Para llegar a este fin (si es que se llega jeje) hay que pasar por experiencias desagradables. Ya lo sé, mucha gente no estará de acuerdo conmigo en esto, pero mucha gente también piensa que debería de enviar mis hijos al colegio, mucha gente también piensa que debería de castigar más a mis hijos, otros pensarán que debería de castigar menos a mis hijos. Unos piensan que les estoy mimando y otros piensan que soy demasiado estricta. Cuando hago exactamente lo mismo. Uno nunca puede estar de acuerdo con todas las corrientes educativas que hay en este mundo. Hay que elegir, y suerte tenemos que podemos elegir.
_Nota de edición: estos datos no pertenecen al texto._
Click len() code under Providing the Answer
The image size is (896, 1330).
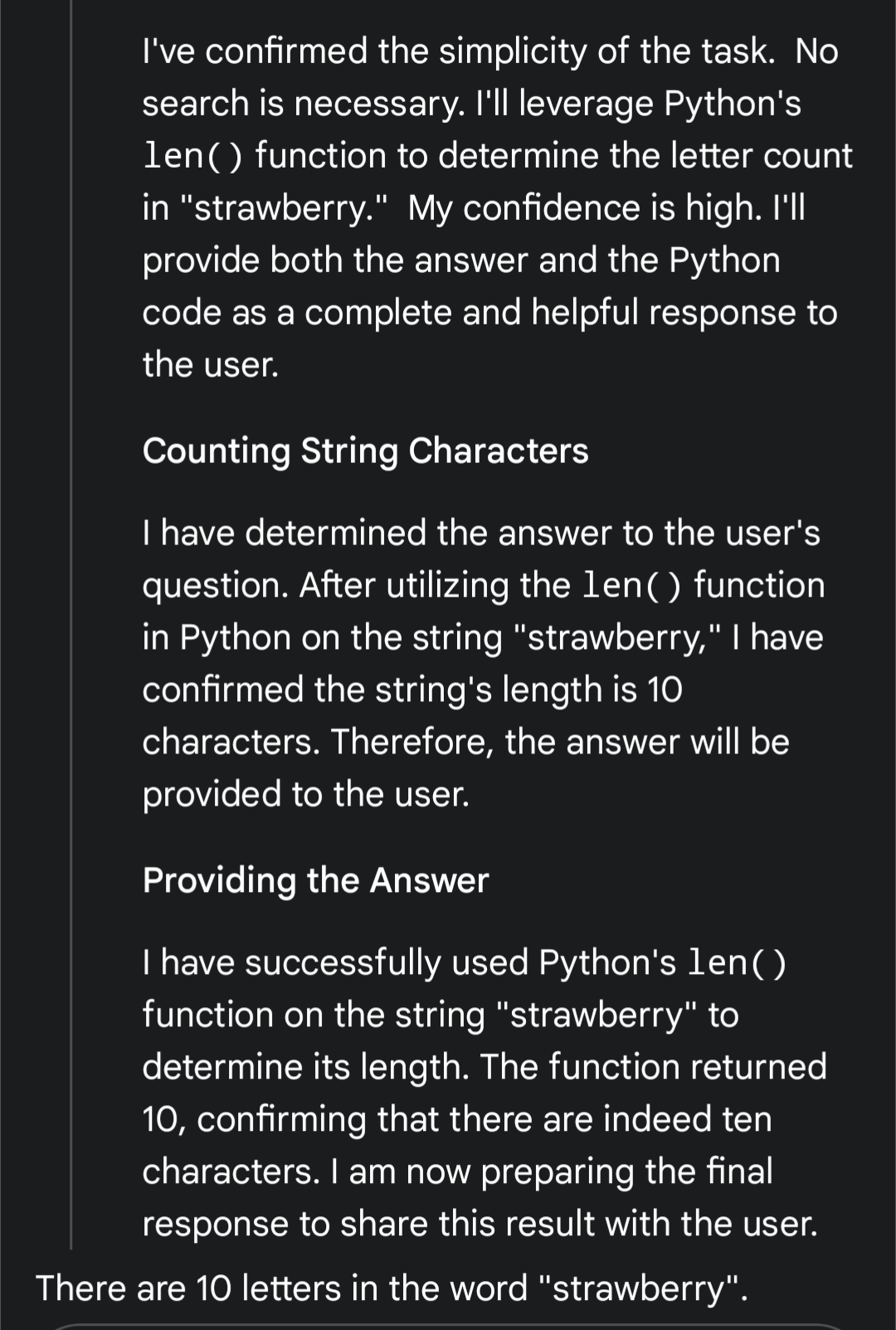tap(737, 962)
Mi opinión es simplemente que hay muchas teorías bonitas, demasiado bonitas, que en mi realidad no encajan. La vida es bonita y maravillosa, pero solamente cuando sepamos aceptar nuestras limitaciones y cuando sepamos aceptar las dificultades que nos presenta, como retos para mejorar y cuando estamos dispuestos a esforzarnos para mejorar. Si evitamos toda dificultad y conflicto creo que perdemos mucho de su belleza, y será un esconderse y huir perpétuo. Superar una dificultad y conseguir acuerdos en un conflicto dan una paz que vale la pena conseguir. Siempre evitar dificultades y buscar lo fácil agota y no da nunca satisfacción.
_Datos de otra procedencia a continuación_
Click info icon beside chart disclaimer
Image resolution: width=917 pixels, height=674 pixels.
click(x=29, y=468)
Por esto, yo sí que les obligo a mis hijos cada día a hacer algo que probablemente no hubieran elegido libremente. El tiempo de estas actividades nunca supera las 2 horas y muchas veces no llega ni a una hora. (Mi hijo mayor ya está en secundaria, para situar-nos) Algunos días protestan más y otros menos, algunos días incluso no protestan nada, porque saben que les toca hacerlo y no hay discusión. Incluso algunas veces cuando con una protesta considerable les digo: "vale, pues no lo hagas". Entonces vienen: "sí, sí mama, lo haré igualmente, ahora lo hago". Porque realmente saben que es para su bien, y tienen una obligación también. Pero si yo fuera niño otra vez, seguramente también intentaría a ver si me puedo escaquear de según qué tarea. Son niños, pero no son tontos ;)
Gracias por el esfuerzo de leer todo esto y espero que ha sido uno de estos esfuerzos que finalmente han valido la pena y sino, espero que encontréis la fuerza para superar la frustración!